If Sandusky is cooperative, Curley's email said, "we would work with him. .... If not, we do not have a choice and will inform the two groups," according to the report.
Spanier wrote back and agreed with that approach, calling it "humane and a reasonable way to proceed," according to the report. But he also worried about the consequences.
"The only downside for us is if message isn't `heard' and acted upon and we then become vulnerable for not having reported it, but that can be assessed down the road," the email said, according to CNN.
Spanier's attorney didn't immediately return a call from The Associated Press seeking comment Saturday.
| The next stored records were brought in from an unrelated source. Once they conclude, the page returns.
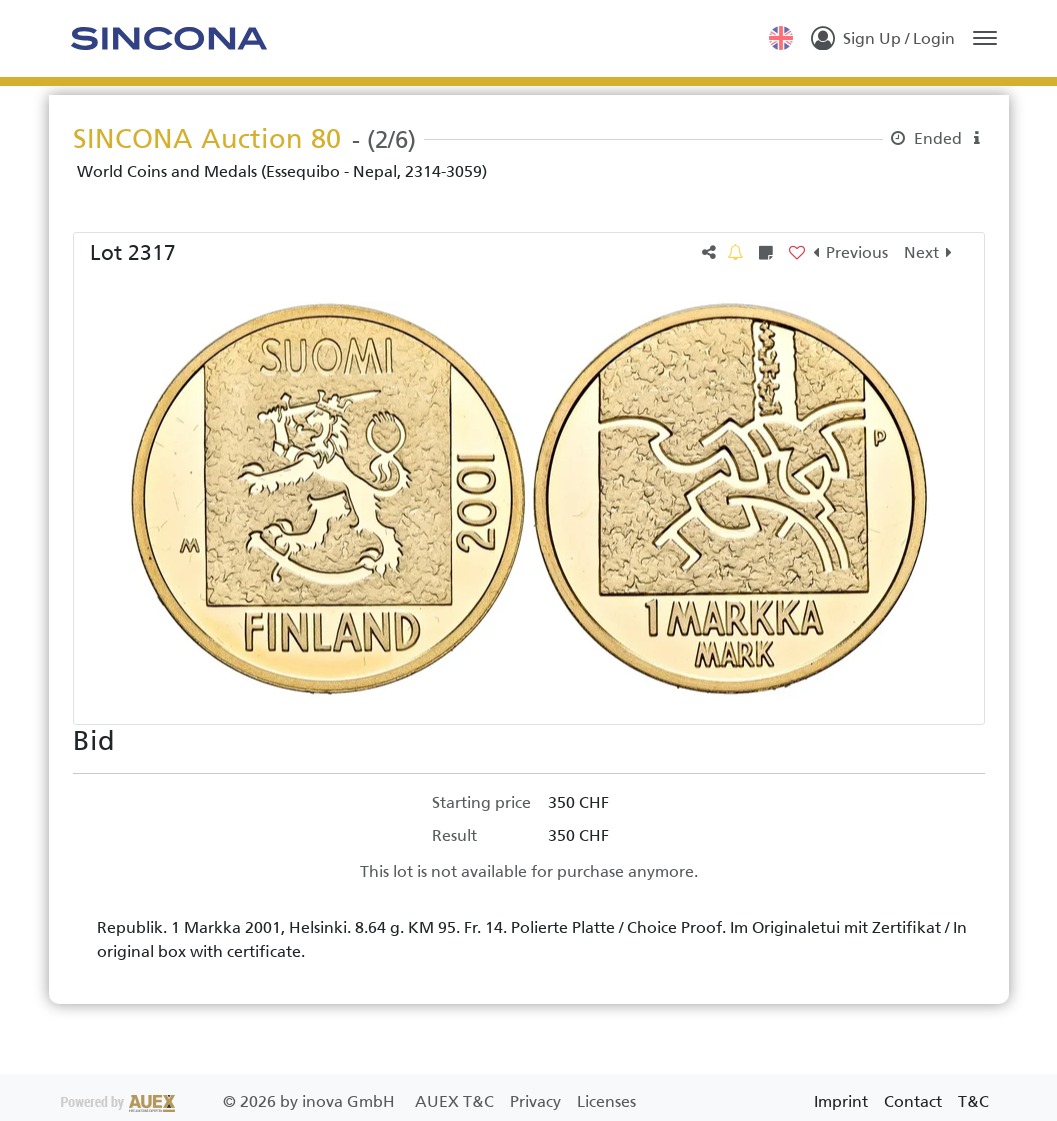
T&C (973, 1101)
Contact (913, 1101)
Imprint (841, 1101)
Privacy (537, 1101)
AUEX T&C (456, 1101)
Schultz and Curley's lawyers on Saturday echoed recent comments by Gov. Tom Corbett about the need for a solid case before charging Sandusky. Corbett began the investigation in 2009 when he was attorney general.
"For Curley, Schultz, Spanier and Paterno, the responsible and `humane' thing to do was, like Governor Corbett, to carefully and responsibly assess the best way to handle vague, but troubling allegations," the lawyers said. "Faced with tough situations, good people try to do their best to make the right decisions."
Paterno, ousted by the school's board of trustees for what was called his "failure of leadership" surrounding allegations against Sandusky, died of lung cancer in January. After Sandusky's arrest, Paterno said through a spokesman that he reported the allegation to the head of his department and "that was the last time the matter was brought to my attention until this investigation and I assumed that the men I referred it to handled the matter appropriately."
Schultz, 62, and Curley, 58, deny the allegations and have asked a judge to dismiss the charges. A status conference for their case is scheduled for July 11.
Spanier sued Penn State in May to try to get copies of his email traffic from 1998 to 2004, citing the pending investigation being conducted on the university by former FBI director Louis Freeh. Two weeks ago, lawyers for Penn State asked a judge to throw out the lawsuit and said the attorney general's office, which is prosecuting Curley and Schultz, had asked them not to provide Spanier with the emails.